Question about rank of a smooth map.

Suppose $M$ is a compact smooth manifold without boundary of dimension $n$, and given a smooth map $f:M\to \mathbb{R}^n$. Prove that there at least one point $p$ on $M$, s.t. the rank of $f$ on $p$ is smaller than $n$.

Here is my attempt. If all point on $M$ has full rank, then $f$ is a map with constant rank $n$. By rank theorem, every point on $M$ is the image of a section $s_i$. Since $M$ is compact, it's closed, and $f(M)$ is closed by rank theorem. We can choose finite sections {$s_i$}, whose images cover $M$. And the closure of the union of their domains is a manifold with boundary in $\mathbb{R}^n$, which is also $f(M)$. But this is impossible because $M$ has no boundary.

I am not sure about my argument. Hope someone could help. Thanks!

I'm not sure about your argument, at least in this formulation. Of course, the boundaryless assumption is crucial in this statement, but I would rather use a direct argument instead of a contradiction agument.

Recall that if $g : M \to \mathbb{R}$ is continuous and if $M$ is compact, then it has a global maximum. If $M$ has no boundary and if $g$ is smooth, then at this point, say $p$, is a critical point, i.e $\mathrm{d}g(p) = 0$.

Write the function $f$ as $ f = \left(f_1,\ldots,f_n\right) $ where $f_i : M \to \mathbb{R}$ is smooth. Then in this way of writing things $$ \mathrm{d}f = \left(\mathrm{d}f_1,\ldots,\mathrm{d}f_n \right), $$ and the rank of $\mathrm{d}f(x)$ at a point $x$ is at most the sum of the ranks of each $\mathrm{d}f_i(x)$. As $M$ is compact and $f_1$ is continuous, it achieves its maximum at a point $x \in M$. As $M$ is without boundary, at such $x \in M$, $\mathrm{d}f_1(x) : T_xM \to \mathbb{R}$ is the zero linear function ($x$ is a critical point of $f_1$). Thus, at $x$, the rank of $\mathrm{d}f(x)$ is at most $n-1$.

Edit Here is a proof by contradiction that looks a -very little- bit like yours. Suppose $f : M^n \to \mathbb{R}^n$ is smooth, with $M$ compact without boundary. Suppose by contradiction that for every $x \in M$, the rank of $\mathrm{d}f(x)$ is $n$. By the inverse function theorem, $f(M)$ is open in $\mathbb{R}^n$. But as $M$ is compact, $f(M)$ is compact, hence closed in $\mathbb{R}^n$. Thus, $f(M)$ is open and closed, an non-empty: by connectedness, $f(M) = \mathbb{R}^n$. But $M$ is compact, so is $f(M)$, which leads to a contradiction.

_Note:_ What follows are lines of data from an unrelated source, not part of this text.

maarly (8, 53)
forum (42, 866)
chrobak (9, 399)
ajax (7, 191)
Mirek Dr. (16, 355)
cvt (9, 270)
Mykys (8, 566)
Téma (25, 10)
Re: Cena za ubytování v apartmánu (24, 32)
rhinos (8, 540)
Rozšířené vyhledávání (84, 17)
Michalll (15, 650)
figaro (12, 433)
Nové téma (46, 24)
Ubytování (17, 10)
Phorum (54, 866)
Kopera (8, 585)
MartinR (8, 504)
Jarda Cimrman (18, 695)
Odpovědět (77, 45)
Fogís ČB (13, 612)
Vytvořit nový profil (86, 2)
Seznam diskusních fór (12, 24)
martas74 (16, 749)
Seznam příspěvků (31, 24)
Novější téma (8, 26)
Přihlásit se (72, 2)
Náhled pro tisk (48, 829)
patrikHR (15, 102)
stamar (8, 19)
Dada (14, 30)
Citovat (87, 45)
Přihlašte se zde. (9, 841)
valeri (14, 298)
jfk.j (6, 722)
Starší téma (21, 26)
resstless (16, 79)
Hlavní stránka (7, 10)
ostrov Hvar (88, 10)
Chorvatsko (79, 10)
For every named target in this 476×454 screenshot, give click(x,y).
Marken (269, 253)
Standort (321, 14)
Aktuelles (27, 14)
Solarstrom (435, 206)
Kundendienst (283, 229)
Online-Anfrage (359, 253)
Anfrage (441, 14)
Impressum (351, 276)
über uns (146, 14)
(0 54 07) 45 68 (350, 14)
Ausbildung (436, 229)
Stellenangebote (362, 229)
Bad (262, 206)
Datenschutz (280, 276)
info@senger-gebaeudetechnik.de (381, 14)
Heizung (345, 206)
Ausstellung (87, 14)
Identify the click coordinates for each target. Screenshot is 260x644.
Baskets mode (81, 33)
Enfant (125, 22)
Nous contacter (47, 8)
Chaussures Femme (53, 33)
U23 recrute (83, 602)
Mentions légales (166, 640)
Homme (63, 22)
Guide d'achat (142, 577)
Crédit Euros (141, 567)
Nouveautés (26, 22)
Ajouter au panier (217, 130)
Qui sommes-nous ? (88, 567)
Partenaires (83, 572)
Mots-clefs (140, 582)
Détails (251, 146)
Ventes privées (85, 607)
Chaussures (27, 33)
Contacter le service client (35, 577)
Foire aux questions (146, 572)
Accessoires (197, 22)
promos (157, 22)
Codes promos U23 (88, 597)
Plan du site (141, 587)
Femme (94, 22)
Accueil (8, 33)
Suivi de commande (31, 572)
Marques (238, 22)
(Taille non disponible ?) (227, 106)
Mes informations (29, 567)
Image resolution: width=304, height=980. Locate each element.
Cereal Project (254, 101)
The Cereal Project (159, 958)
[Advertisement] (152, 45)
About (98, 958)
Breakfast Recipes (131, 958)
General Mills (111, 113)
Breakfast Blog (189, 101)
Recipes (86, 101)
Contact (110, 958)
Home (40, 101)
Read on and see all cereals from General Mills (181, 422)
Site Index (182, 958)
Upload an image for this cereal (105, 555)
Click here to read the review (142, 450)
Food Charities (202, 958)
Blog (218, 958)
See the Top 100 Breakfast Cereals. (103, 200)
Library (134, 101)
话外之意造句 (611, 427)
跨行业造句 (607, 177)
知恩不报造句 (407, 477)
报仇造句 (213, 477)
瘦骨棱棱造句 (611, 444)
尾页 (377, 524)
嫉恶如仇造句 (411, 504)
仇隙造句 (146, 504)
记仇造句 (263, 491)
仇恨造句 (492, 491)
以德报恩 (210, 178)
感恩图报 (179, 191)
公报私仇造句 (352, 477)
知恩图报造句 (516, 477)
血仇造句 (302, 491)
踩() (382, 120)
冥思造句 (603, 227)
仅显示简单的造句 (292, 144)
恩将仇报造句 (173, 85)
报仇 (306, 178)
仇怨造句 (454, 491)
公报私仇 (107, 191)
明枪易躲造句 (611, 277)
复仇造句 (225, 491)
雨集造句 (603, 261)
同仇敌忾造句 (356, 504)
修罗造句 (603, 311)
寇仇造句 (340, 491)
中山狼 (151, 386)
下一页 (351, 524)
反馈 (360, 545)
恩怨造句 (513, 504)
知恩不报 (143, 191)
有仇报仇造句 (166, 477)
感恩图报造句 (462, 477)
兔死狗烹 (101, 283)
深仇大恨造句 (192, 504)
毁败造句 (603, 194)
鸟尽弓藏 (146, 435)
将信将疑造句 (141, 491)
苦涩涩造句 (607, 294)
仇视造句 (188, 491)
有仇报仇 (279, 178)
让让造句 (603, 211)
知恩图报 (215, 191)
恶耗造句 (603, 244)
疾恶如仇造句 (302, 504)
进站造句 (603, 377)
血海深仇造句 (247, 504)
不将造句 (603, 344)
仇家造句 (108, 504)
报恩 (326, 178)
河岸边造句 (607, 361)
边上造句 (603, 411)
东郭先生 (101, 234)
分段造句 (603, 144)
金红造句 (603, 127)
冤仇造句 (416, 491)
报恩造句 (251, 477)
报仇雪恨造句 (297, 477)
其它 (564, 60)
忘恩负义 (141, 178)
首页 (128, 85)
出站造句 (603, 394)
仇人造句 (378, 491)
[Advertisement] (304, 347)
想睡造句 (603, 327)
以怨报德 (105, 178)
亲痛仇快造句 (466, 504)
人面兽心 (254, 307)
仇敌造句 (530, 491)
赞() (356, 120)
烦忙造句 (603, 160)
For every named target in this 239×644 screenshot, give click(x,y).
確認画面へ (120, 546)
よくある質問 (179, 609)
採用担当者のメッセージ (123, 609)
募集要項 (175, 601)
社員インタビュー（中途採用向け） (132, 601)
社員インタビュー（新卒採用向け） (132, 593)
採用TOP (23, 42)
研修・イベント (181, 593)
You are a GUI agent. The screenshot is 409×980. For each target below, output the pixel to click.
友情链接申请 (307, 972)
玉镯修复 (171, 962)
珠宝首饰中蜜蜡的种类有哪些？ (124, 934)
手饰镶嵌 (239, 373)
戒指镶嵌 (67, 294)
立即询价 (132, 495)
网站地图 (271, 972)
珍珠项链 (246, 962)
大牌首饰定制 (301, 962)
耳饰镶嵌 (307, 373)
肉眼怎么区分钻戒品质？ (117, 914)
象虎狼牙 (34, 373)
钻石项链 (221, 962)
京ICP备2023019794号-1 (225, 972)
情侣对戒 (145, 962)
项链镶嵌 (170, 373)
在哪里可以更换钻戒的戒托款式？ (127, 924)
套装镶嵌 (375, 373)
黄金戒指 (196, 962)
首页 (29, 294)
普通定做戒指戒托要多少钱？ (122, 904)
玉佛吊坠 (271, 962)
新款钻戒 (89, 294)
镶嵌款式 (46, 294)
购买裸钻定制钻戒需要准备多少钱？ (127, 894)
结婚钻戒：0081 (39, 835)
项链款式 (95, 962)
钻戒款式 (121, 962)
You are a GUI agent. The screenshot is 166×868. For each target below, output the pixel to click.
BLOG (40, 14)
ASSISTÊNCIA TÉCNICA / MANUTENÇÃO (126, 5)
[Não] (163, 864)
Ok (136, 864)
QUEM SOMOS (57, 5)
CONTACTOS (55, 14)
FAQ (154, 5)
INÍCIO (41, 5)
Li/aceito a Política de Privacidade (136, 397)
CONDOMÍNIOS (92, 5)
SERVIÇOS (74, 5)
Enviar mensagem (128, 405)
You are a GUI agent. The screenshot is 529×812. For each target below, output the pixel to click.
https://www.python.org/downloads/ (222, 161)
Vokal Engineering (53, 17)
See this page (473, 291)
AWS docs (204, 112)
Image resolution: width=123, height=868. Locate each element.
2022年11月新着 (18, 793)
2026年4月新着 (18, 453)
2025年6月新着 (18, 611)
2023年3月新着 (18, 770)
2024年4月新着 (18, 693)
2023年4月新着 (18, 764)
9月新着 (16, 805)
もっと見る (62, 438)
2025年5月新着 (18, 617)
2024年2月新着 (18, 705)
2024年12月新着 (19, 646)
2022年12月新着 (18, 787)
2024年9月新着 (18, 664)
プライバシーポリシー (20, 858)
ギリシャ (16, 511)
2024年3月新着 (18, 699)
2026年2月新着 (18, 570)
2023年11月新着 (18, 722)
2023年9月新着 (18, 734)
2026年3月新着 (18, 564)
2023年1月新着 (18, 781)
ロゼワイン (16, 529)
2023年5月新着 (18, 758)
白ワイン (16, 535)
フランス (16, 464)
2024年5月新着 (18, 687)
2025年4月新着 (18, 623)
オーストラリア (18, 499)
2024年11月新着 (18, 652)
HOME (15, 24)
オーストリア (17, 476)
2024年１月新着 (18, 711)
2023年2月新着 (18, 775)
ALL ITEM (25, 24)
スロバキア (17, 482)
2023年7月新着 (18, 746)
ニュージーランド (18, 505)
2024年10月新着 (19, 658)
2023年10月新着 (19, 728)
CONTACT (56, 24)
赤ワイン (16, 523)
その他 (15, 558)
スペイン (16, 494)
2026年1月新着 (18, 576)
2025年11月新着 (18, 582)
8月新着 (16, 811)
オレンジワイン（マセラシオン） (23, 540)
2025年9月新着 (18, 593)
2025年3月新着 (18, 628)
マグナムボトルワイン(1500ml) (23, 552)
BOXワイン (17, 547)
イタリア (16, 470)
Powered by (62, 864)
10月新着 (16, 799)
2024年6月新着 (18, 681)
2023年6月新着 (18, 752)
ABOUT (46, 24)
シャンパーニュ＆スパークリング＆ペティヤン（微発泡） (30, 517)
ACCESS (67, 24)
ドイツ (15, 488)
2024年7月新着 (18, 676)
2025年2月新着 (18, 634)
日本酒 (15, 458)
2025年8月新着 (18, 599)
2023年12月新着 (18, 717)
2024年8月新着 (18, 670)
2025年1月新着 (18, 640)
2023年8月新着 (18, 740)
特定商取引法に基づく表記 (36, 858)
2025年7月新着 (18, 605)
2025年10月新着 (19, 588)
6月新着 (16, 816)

Your argument looks roughly ok, but there are simplifications that can be made that will make this cleaner. First of all, $f(M)$ is compact simply because $M$ is. Choosing a point of $f(M)$ of maximal distance from the origin, it must be a boundary point. At this point, $f$ fails to be a local homeomorphism, and so it will fail to have full rank somewhere (for the reasons you already stated).